Cytopathological examination for the aspirated pus indicated inflammatory necrosis tissues and a few epithelioid cells (Fig. 3). Polymerase chain reaction (PCR) assay showed the pus sample was positive for the detection of prokaryotic 16S RNA gene, RV0577 coding an important antigen RV0577 in TB patients [11, 12], and IS6110 fragment, an insert fragment within TB [13, 14], indicating the presence of featured DNA fragments of TB. The smear examination of pus showed positive for acid bacillus. These indicate the infection of Mycobacterium TB in the patient. Collectively, the MLNTB was determined.
On April 24 and May 10, she received two times of EBUS-TBNA to puncture and aspirate pus, 2 ml for each time, and to administer 0.1 g INH injection each time. After that, the symptoms of chest distress were obviously relieved. On May 29, she received electronic bronchoscopic examination and was found granulomatous neoplasm at the EBUS-TBNA site on the trachea wall (Fig. 4).
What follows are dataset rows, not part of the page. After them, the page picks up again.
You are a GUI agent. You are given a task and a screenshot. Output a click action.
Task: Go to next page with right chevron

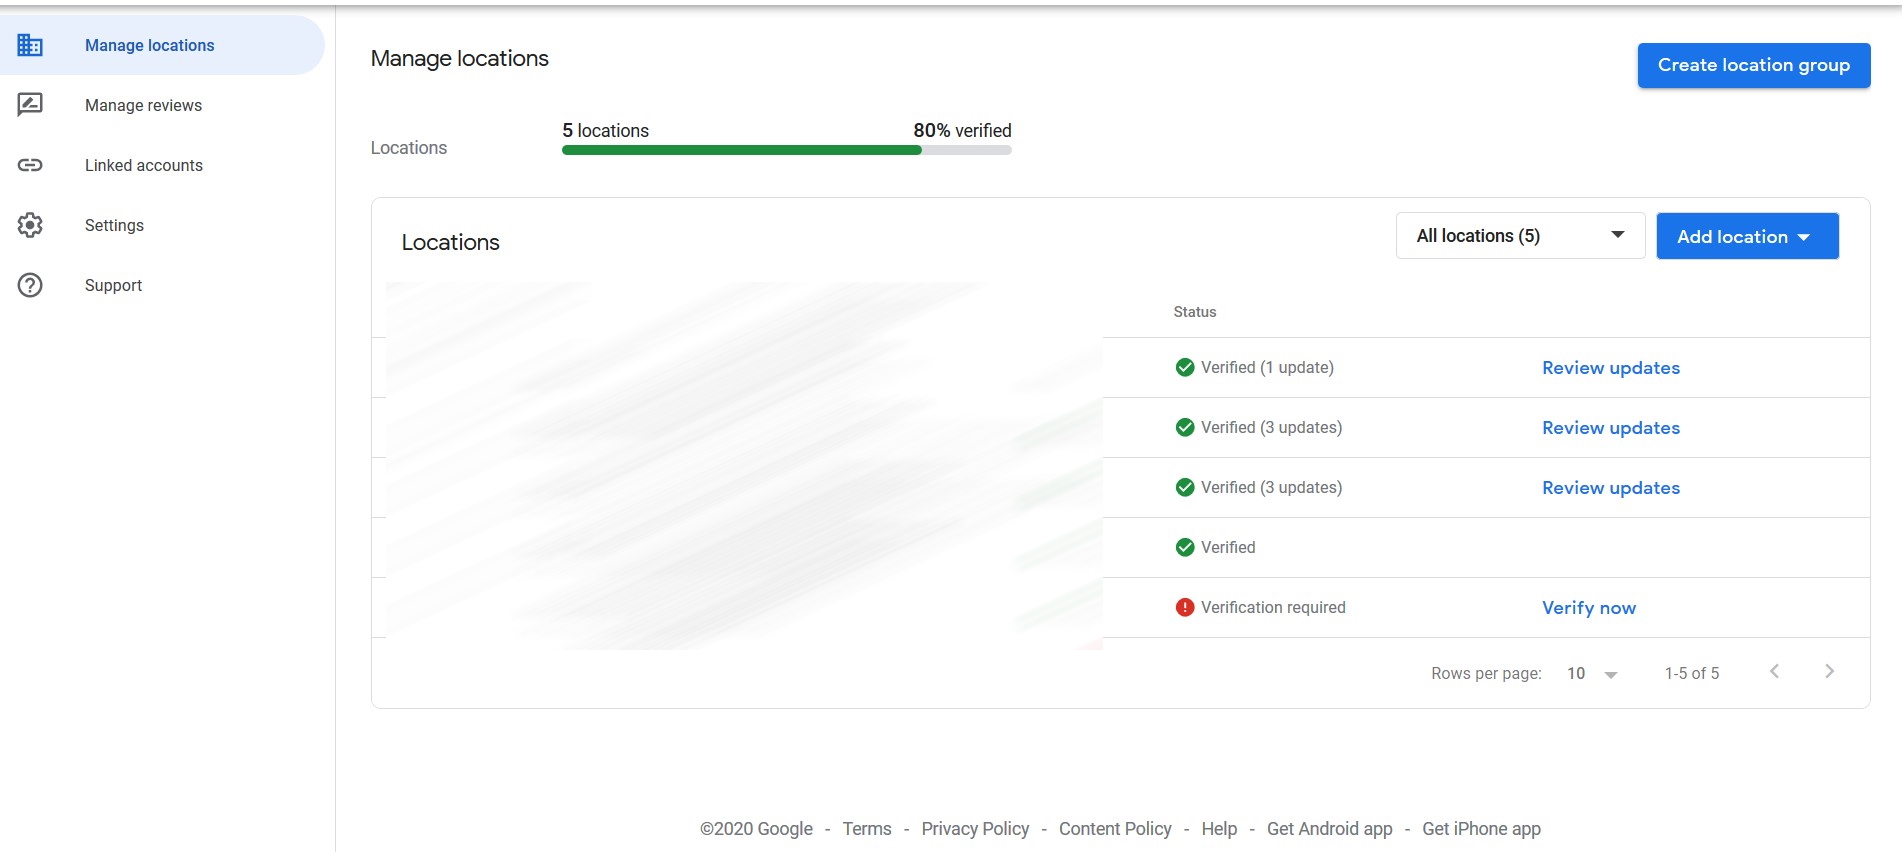tap(1829, 671)
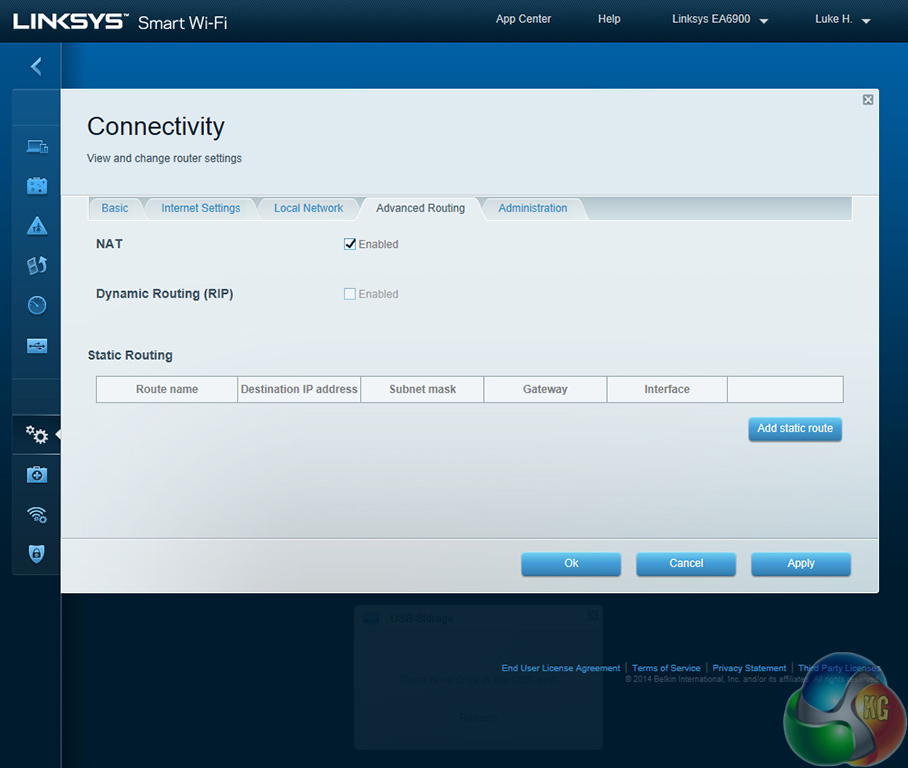Open the USB Storage sidebar icon

point(37,345)
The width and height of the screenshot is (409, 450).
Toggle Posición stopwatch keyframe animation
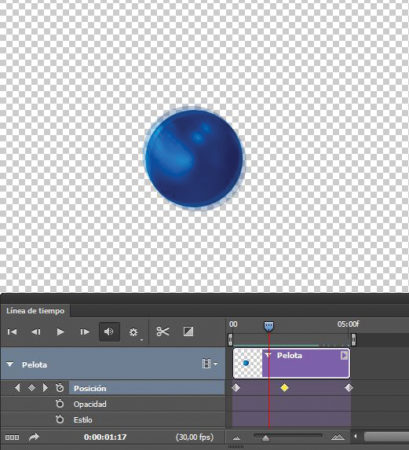60,388
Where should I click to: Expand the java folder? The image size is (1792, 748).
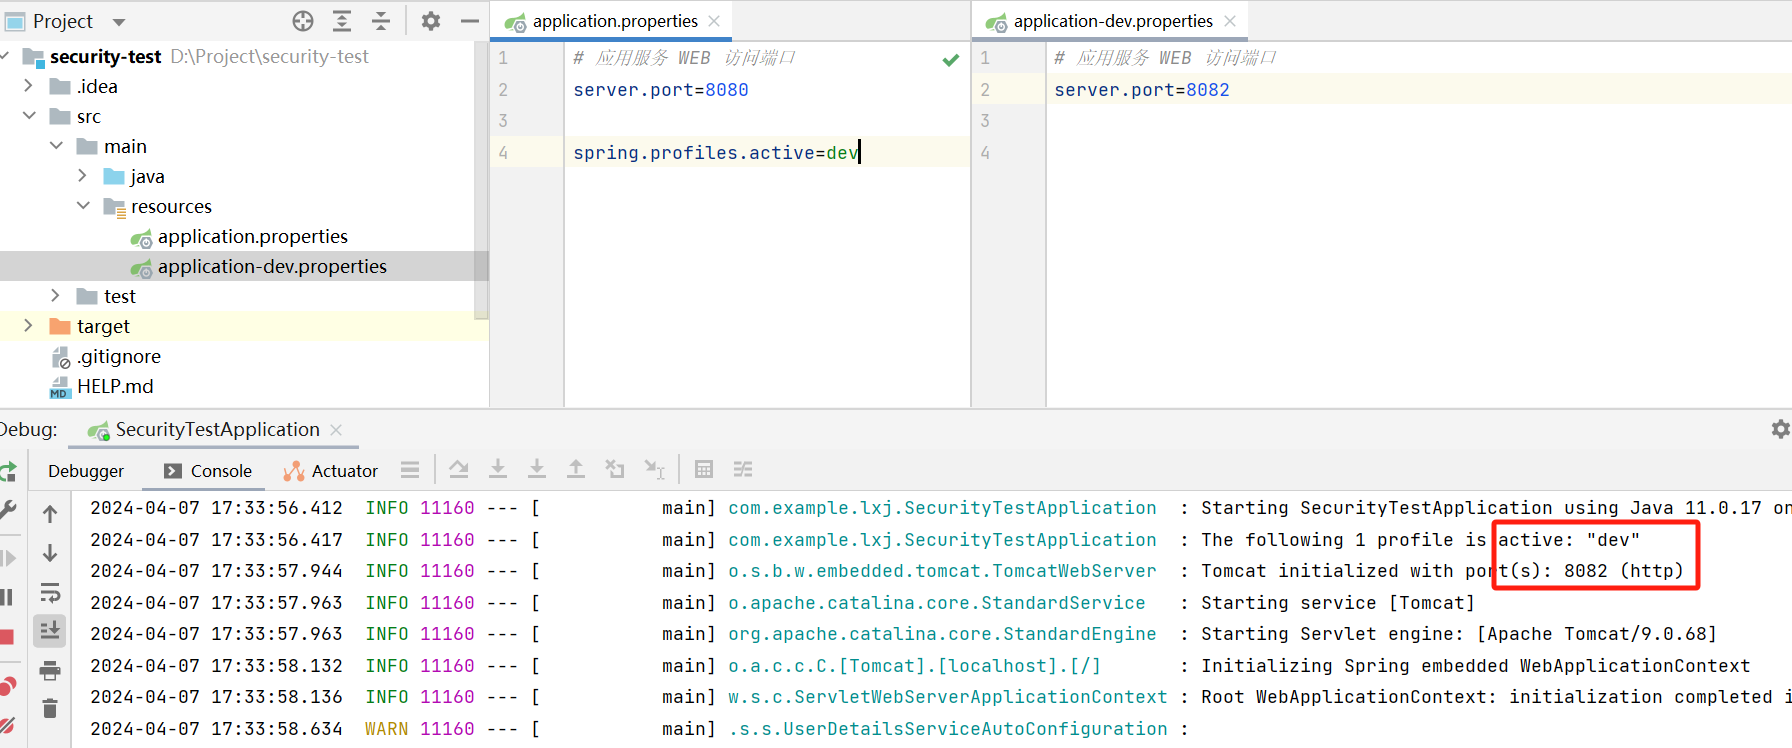[83, 176]
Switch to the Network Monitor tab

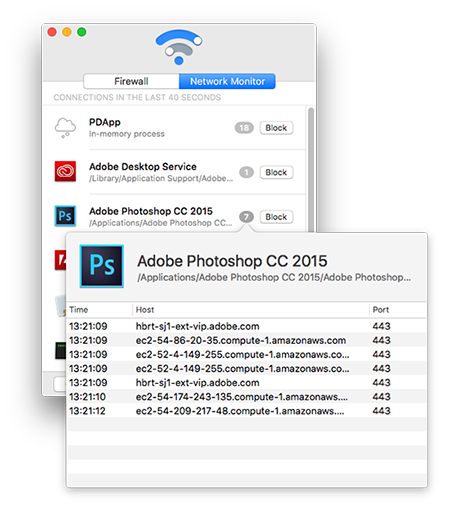tap(227, 81)
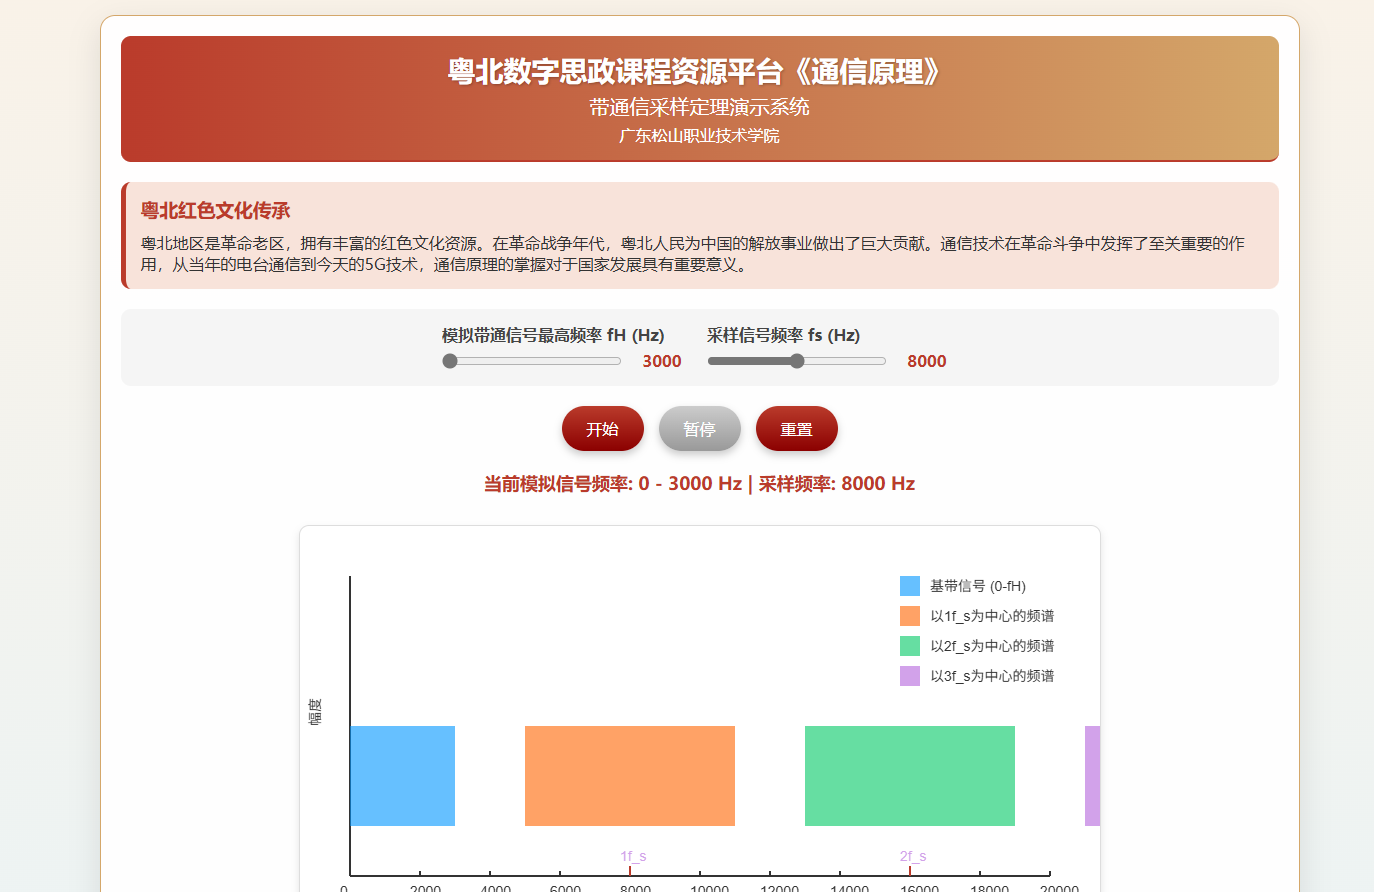
Task: Click the fH value 3000 readout
Action: click(661, 362)
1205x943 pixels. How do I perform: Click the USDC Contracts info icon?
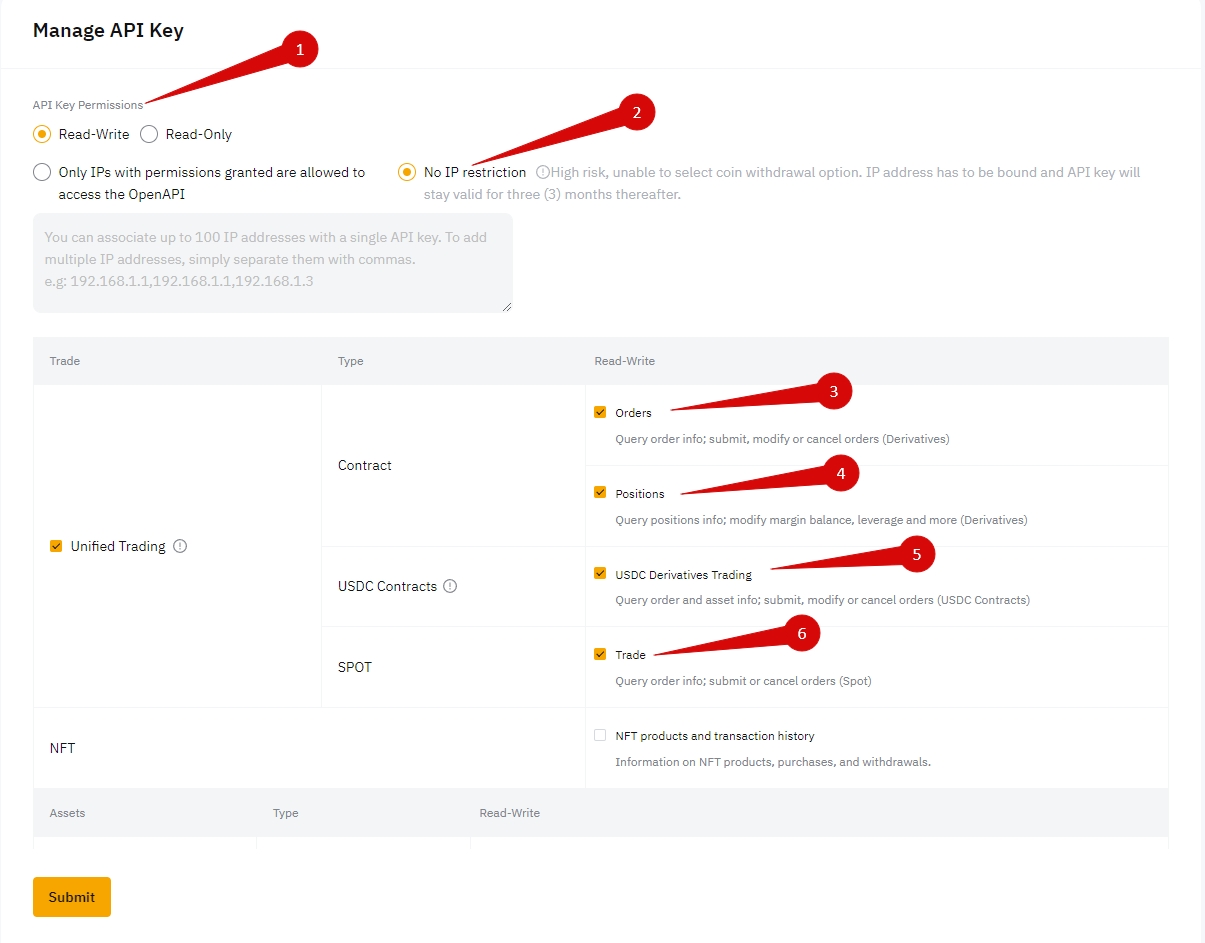pyautogui.click(x=450, y=586)
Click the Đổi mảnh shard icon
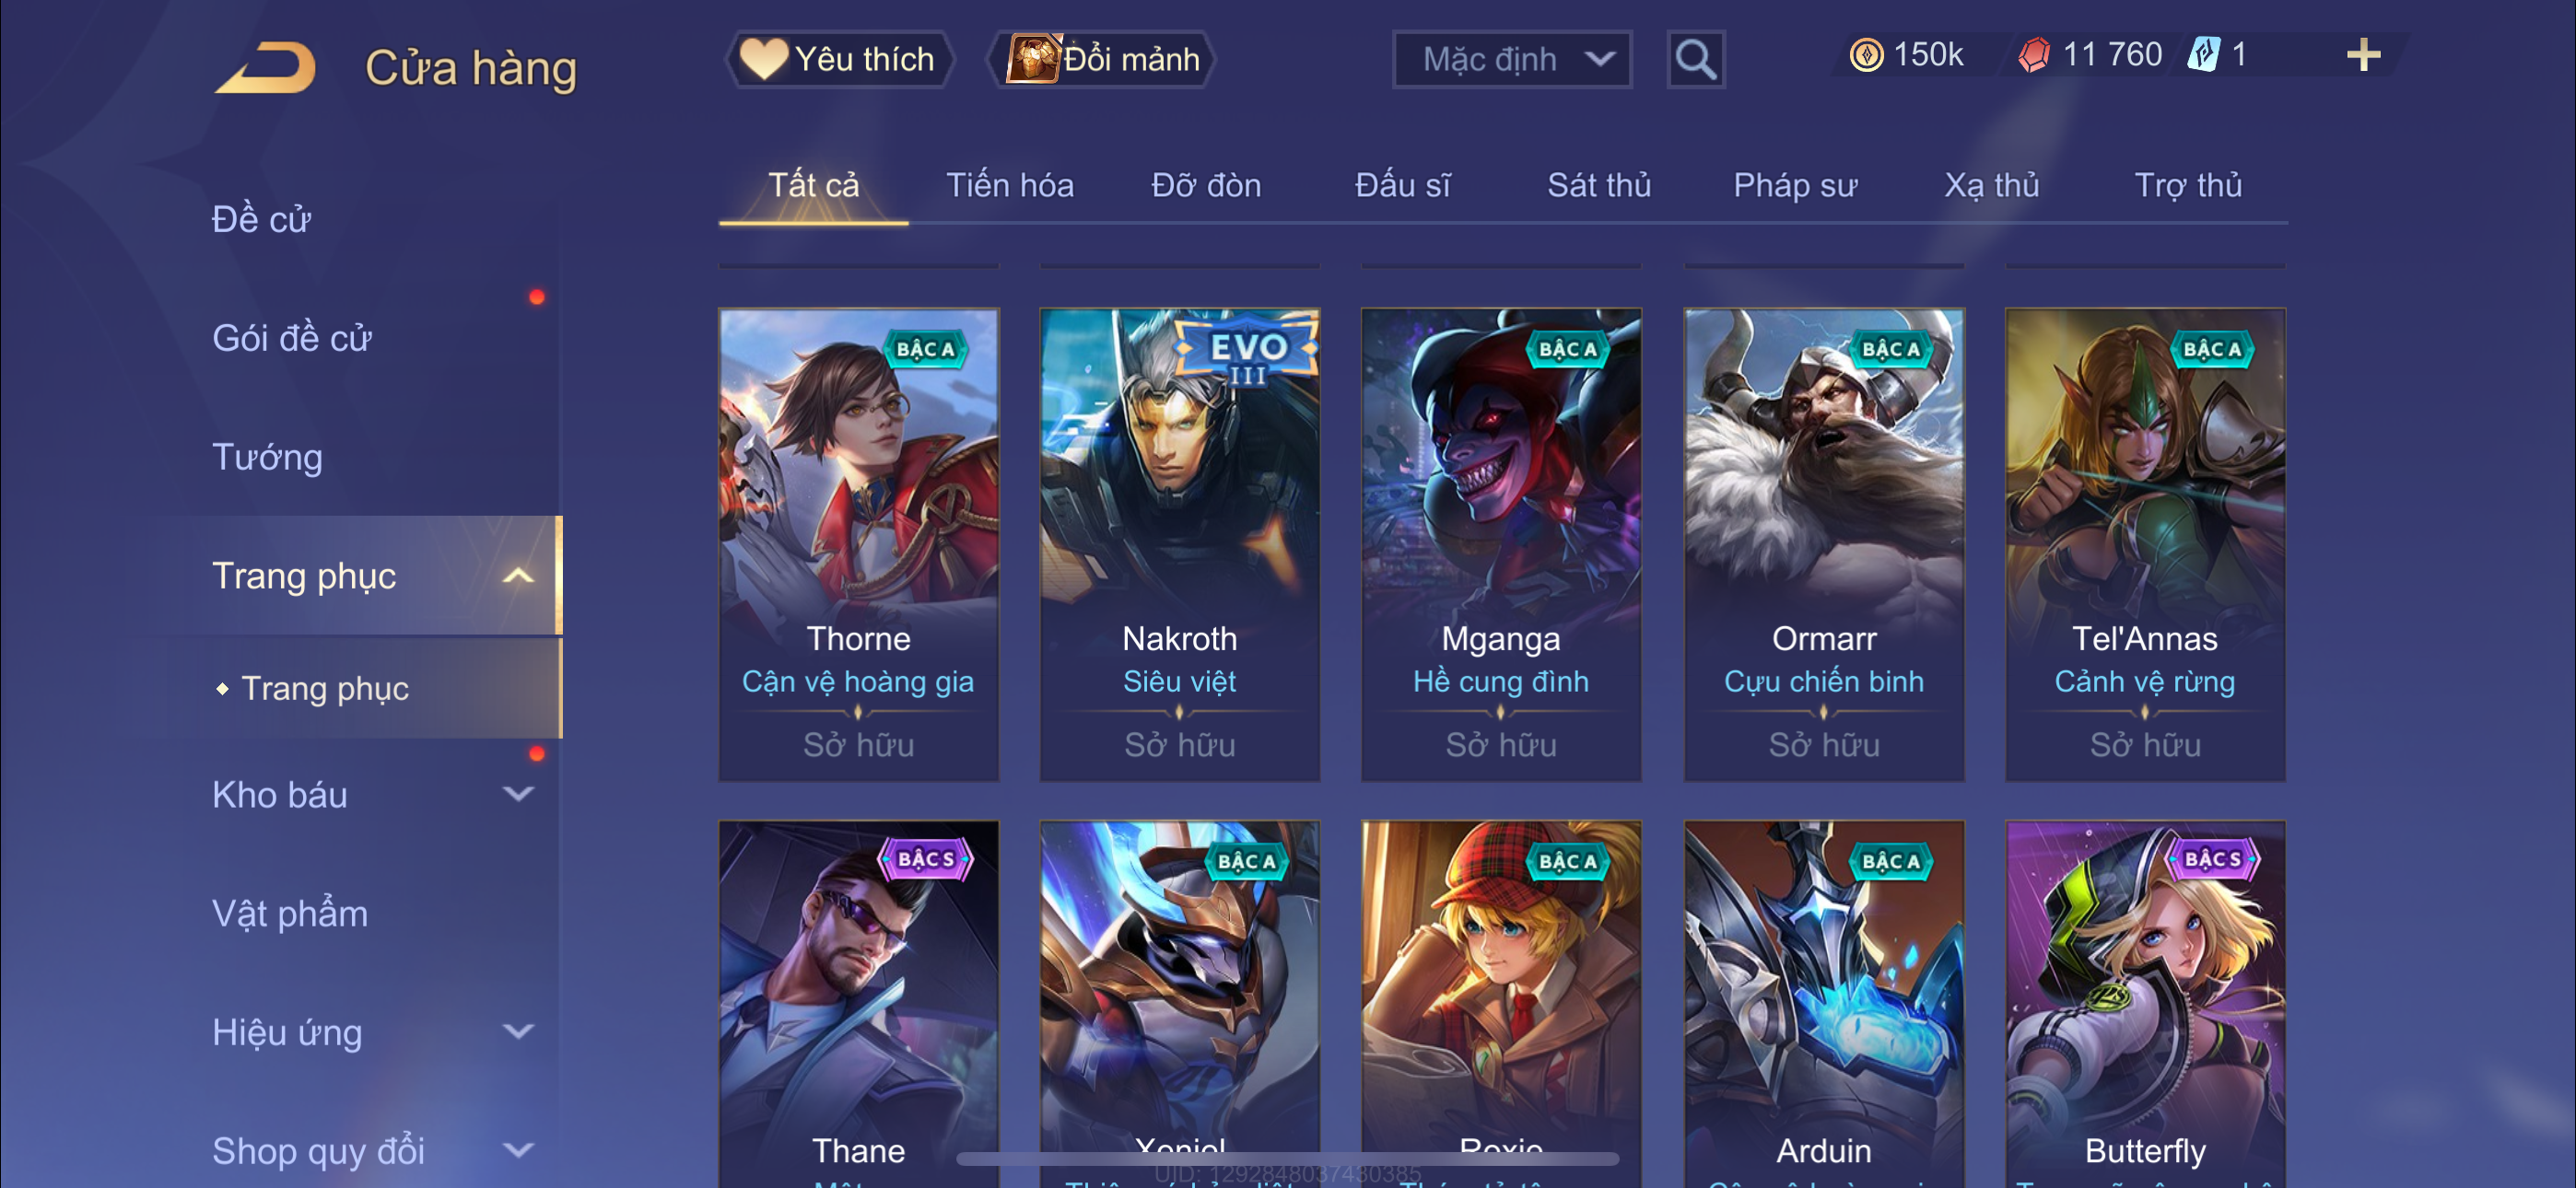 (x=1031, y=59)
To treat the granulomatous neoplasm occurring after the EBUS-TBNA procedure, the patient then received local clamp removal treatment and cryotherapy for 90 s after EBUS-TBNA on May 29 and Jul 19, respectively, by using a K320 cryosurgery treatment machine (Beijing Kooland Medical Equipment Co., Beijing, China), with the probe temperature of − 40 ~ − 75 °C. Chest CT reexamination on May 30 indicated the MLNTA lesion was obviously decreased (Fig. 5). Chest CT reexamination on July 17 revealed that the MLNTA lesion had been basically absorbed, and that on September 28 confirmed that the MLNTA lesion had been completely absorbed (Fig. 6). Electronic bronchoscopic reexamination on July 19 showed the granulomatous neoplasm at the EBUS-TBNA site on the trachea wall was obviously decreased, and that on September 30 demonstrated that the granulomatous neoplasm on the trachea wall was entirely invisible (Fig. 7). At this point, the symptoms of chest distress were completely disappeared, and the patient achieved satisfactory treatment. The timeline for the diagnosis and treatment of MLNTA in this patient was summarized in Fig. 8.
This study was approved by the Ethics Committee of the Shanghai Pulmonary Hospital, Tongji University School of Medicine. Informed consent was obtained from the patient.